Evidence for regulation of human platelet adenylate cyclase by phosphorylation. Inhibition by ATP and guanosine 5′-[β-thio]diphosphate occur by distinct mechanisms

Abstract

1. Incubation of human platelet membranes with guanosine 5'-[beta gamma-imido]triphosphate (p[NH]ppG) causes a time-dependent increase in the activation of adenylate cyclase due to Gs (the stimulatory GTP-binding protein). Forskolin enhances adenylate cyclase activity but does not interfere with the process of activation. The activation follows first-order kinetics in both the presence and the absence of the assay components. 2. ATP in the presence or the absence of an ATP-regenerating system of phosphocreatine and creatine kinase inhibits activation. 3. Hydrolysis of ATP to ADP does not lead to receptor-mediated inhibition of adenylate cyclase acting via Gi (the inhibitory GTP-binding protein).

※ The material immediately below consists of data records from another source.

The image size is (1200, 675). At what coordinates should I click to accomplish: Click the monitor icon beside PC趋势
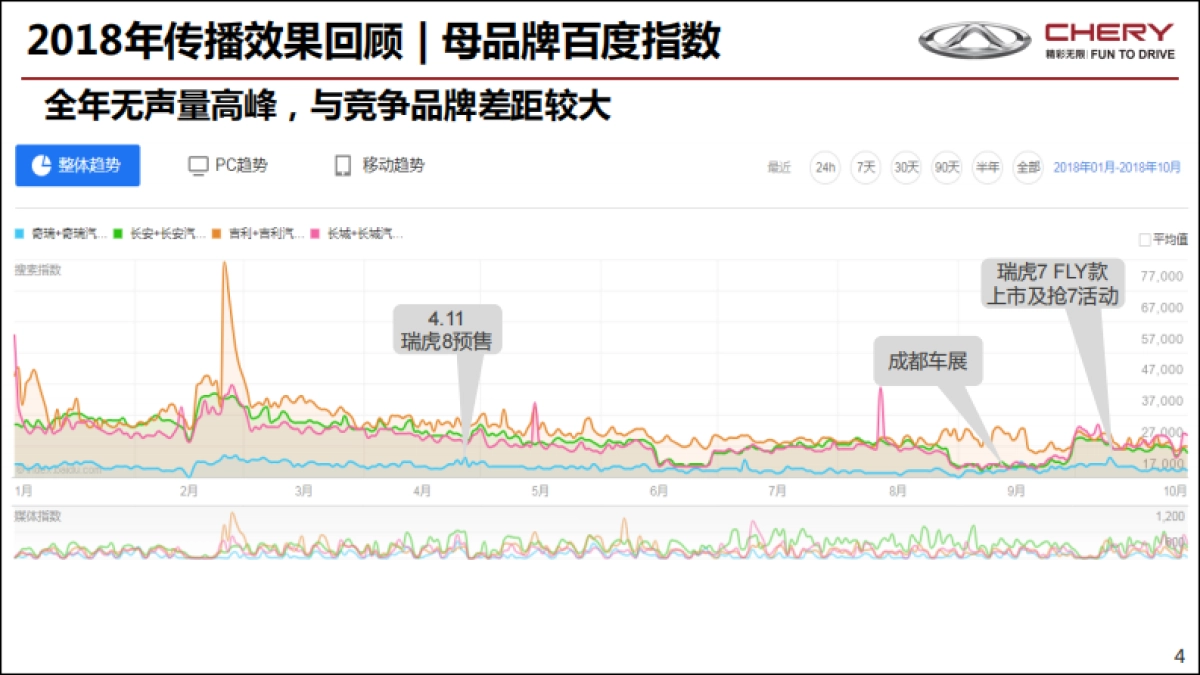196,165
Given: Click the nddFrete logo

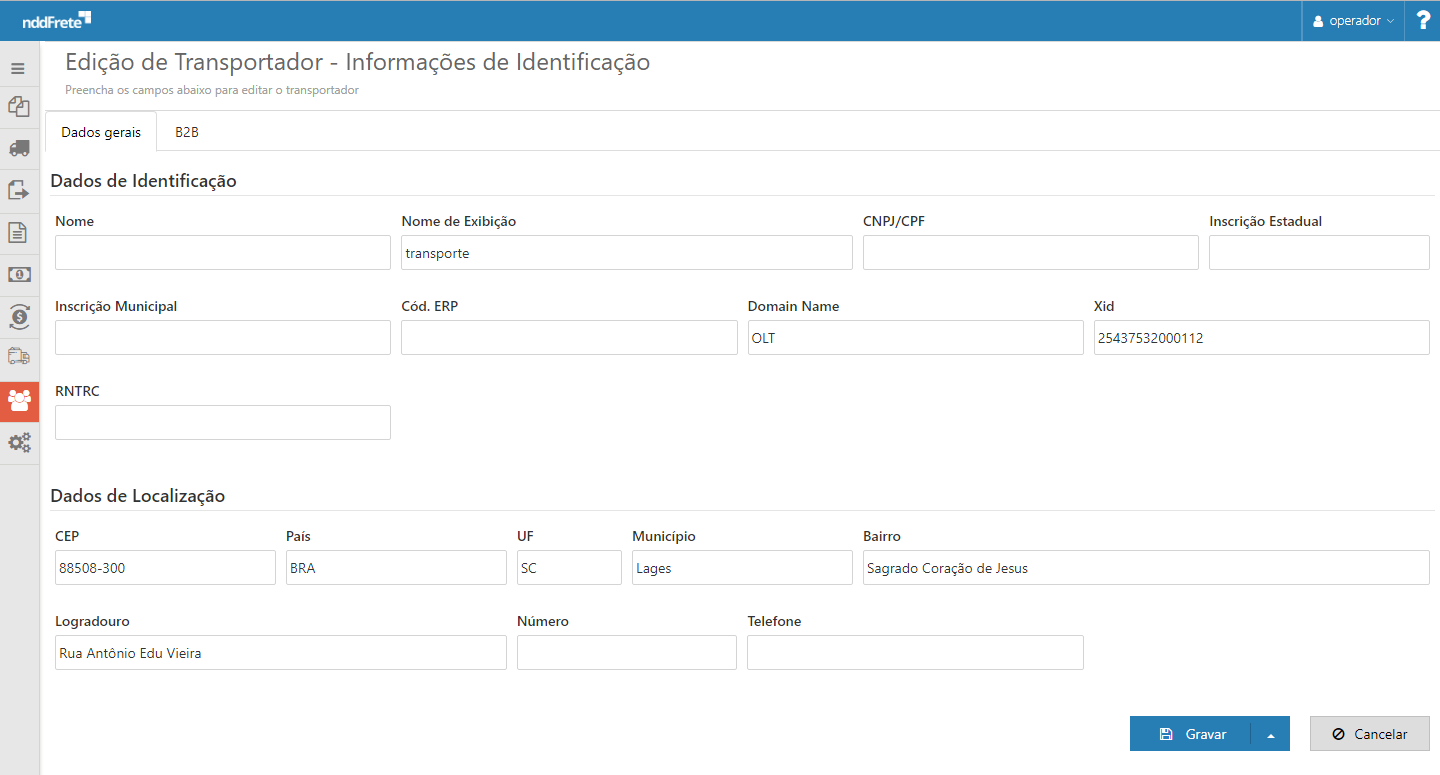Looking at the screenshot, I should click(56, 20).
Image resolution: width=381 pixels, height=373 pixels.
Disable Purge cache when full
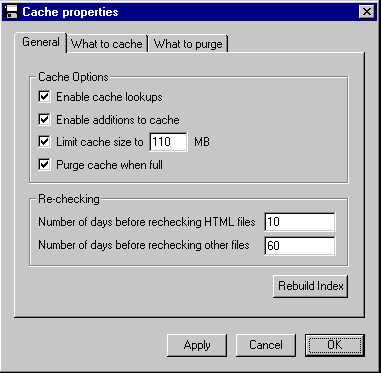point(44,165)
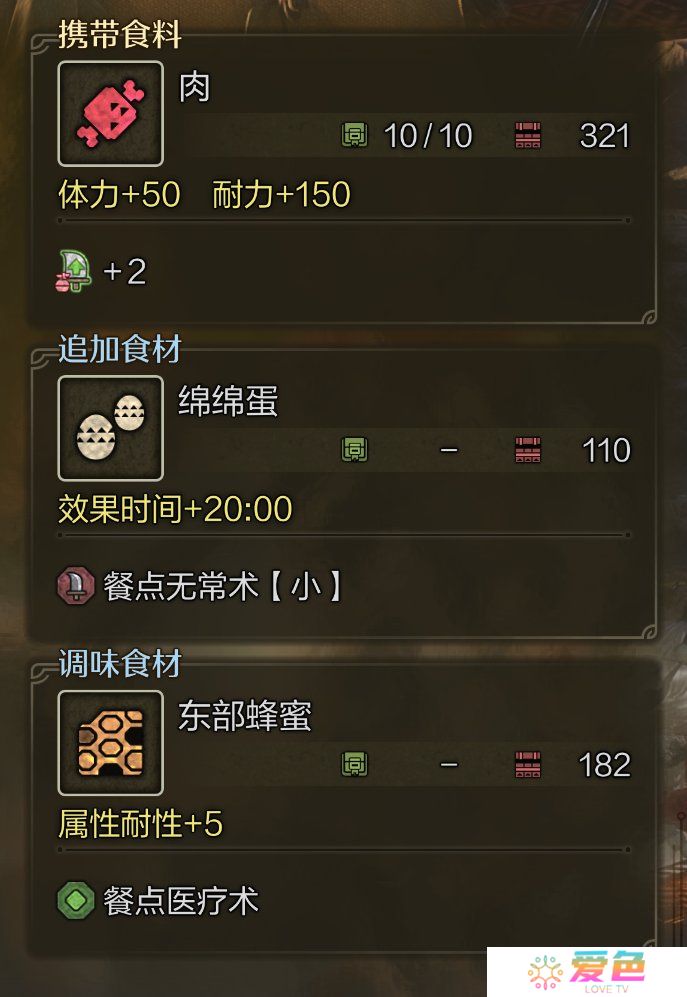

The ADP analogue adenosine 5'-[beta-thio]diphosphate (ADP[S]) does not inhibit the activation process. 4. Phosphocreatine alone inhibits adenylate cyclase activation at concentrations above 1 mM. 5. Inhibition by phosphocreatine is not due to the chelation of free Mg2+ ions. 6. Inhibition by ATP and the other assay components occurs throughout the activation process, decreasing both the rate of activation and the maximum activity obtained. 7. Maximal activation of adenylate cyclase after prolonged incubation with p[NH]ppG slowly reverses in the presence of the assay components. 8. A 10-fold excess of the GDP analogue guanosine 5'-[beta-thio]diphosphate (GDP[S]) over p[NH]ppG inhibits the activation process completely, at all stages of the time course. 9. Preincubations in the presence and absence of ATP, cyclic AMP, phosphocreatine and creatine kinase show equal sensitivity to increasing GDP[S] concentration. These data show that the inhibition observed in the presence of ATP is not due to endogenous or contaminating guanine nucleotides, and suggest that phosphoryl transfer may regulate adenylate cyclase activity.